BRASILIA (Reuters) - Brazil on Tuesday reported a record number of COVID-19 deaths just as the country’s new health minister nominee pledged to continue the controversial policies of far-right President Jair Bolsonaro, who has downplayed the severity of the disease.
The initial comments by cardiologist Marcelo Queiroga, a day after he was tapped by Bolsonaro, dashed hopes for significant change in course to curb a worsening pandemic that has killed over 280,000 people in Brazil, which already had the worst weekly death toll in the world last week.
On Tuesday afternoon, Brazil recorded 2,841 deaths for the first time.

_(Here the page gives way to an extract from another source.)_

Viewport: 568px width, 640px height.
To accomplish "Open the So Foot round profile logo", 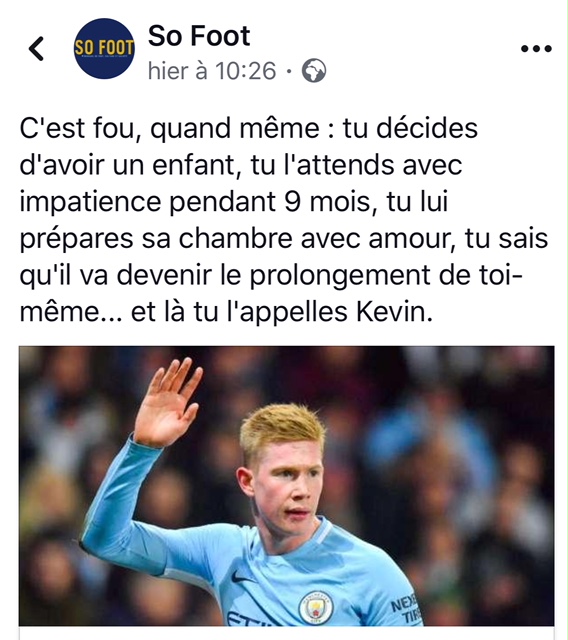I will click(104, 49).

Queiroga asked Brazilians to wear masks and wash their hands but stopped short of endorsing social distancing or lockdowns to stop the spread of the virus.

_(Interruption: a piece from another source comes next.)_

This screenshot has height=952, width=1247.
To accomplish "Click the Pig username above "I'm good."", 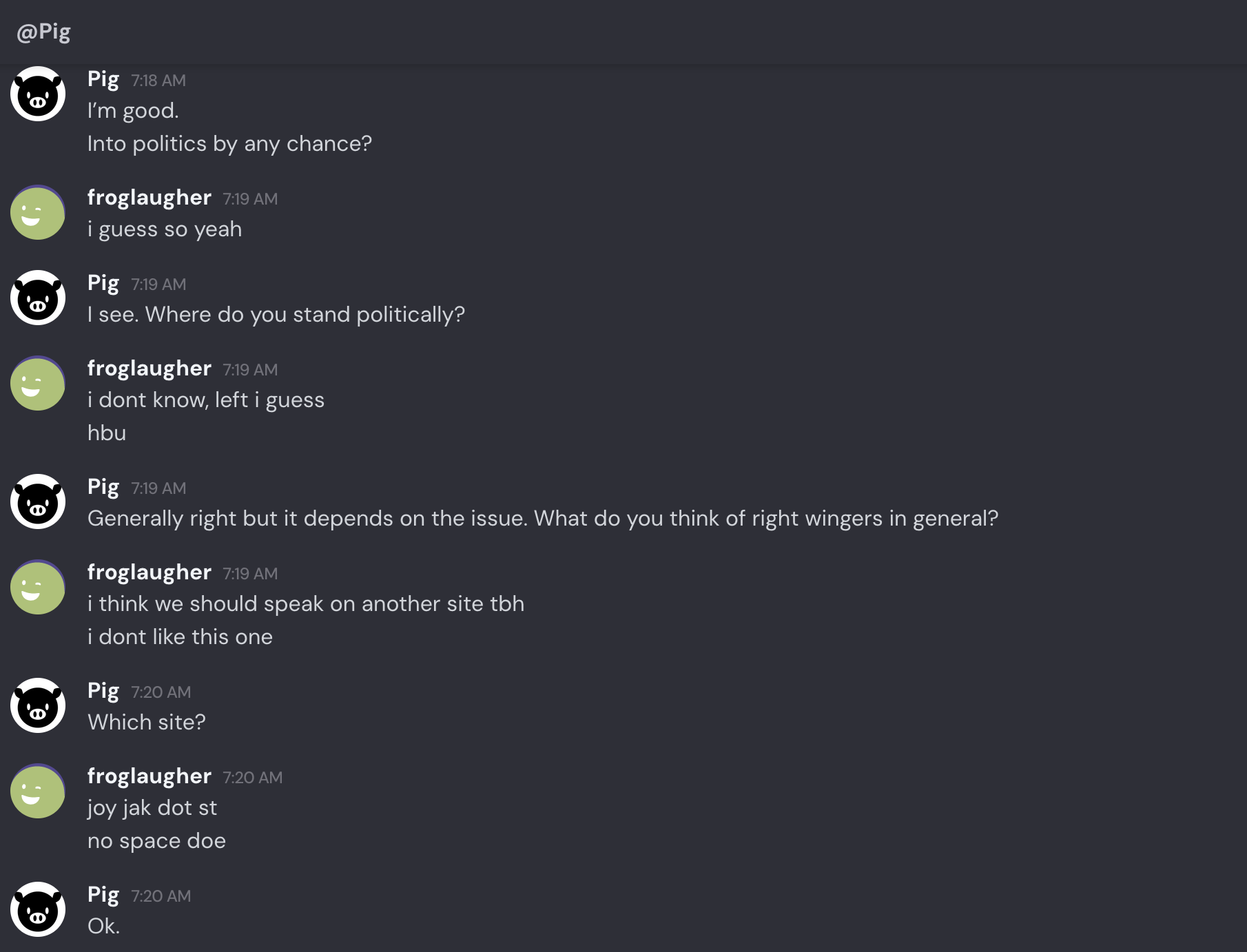I will tap(103, 79).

“These are simple measures but they are important, because people can with these measures avoid having to shut down the country’s economy,” Queiroga said in a press conference together with outgoing Health Minister Eduardo Pazuello, an active duty army general.
Pazuello was under pressure as fatalities surged, even though he toed Bolsonaro’s line against lockdowns. He also backed the president’s endorsement of anti-malarial drugs to treat COVID-19, the effectiveness of which is disputed by many health care providers.
Queiroga added that the overall health policy is set by the president and the minister is there to implement it.
The formal appointment of Queiroga, who campaigned for Bolsonaro in 2018 and served on his transition team, is expected on Wednesday. Queiroga will be Brazil’s fourth health minister since the pandemic began. There is no date yet for a handover, although he has begun transition work by meeting with Pazuello.
Queiroga, who is president of the Brazilian Cardiology Society, criticized the use of anti-malarial hydroxychloroquine to treat COVID-19 patients in a newspaper interview on Sunday, saying there was no scientific evidence that it worked, but he added that doctors are free to prescribe the drug.
He also said that lockdowns are not the way to stop the pandemic, repeating Bolsonaro’s position in defiance of most public health experts and state governors in Brazil.
Pazuello, who has no medical degree, had been criticized for lacking public health expertise and rubberstamping Bolsonaro’s decisions. His two predecessors resigned in roughly the span of a month last year, in part because as physicians they would not fully endorse treating patients with hydroxychloroquine.
His failure to secure timely supplies of vaccines led to calls for an inquiry in Congress, while the Supreme Court is investigating his handling of the COVID-19 pandemic in the northern city of Manaus, where hospitals ran out of oxygen.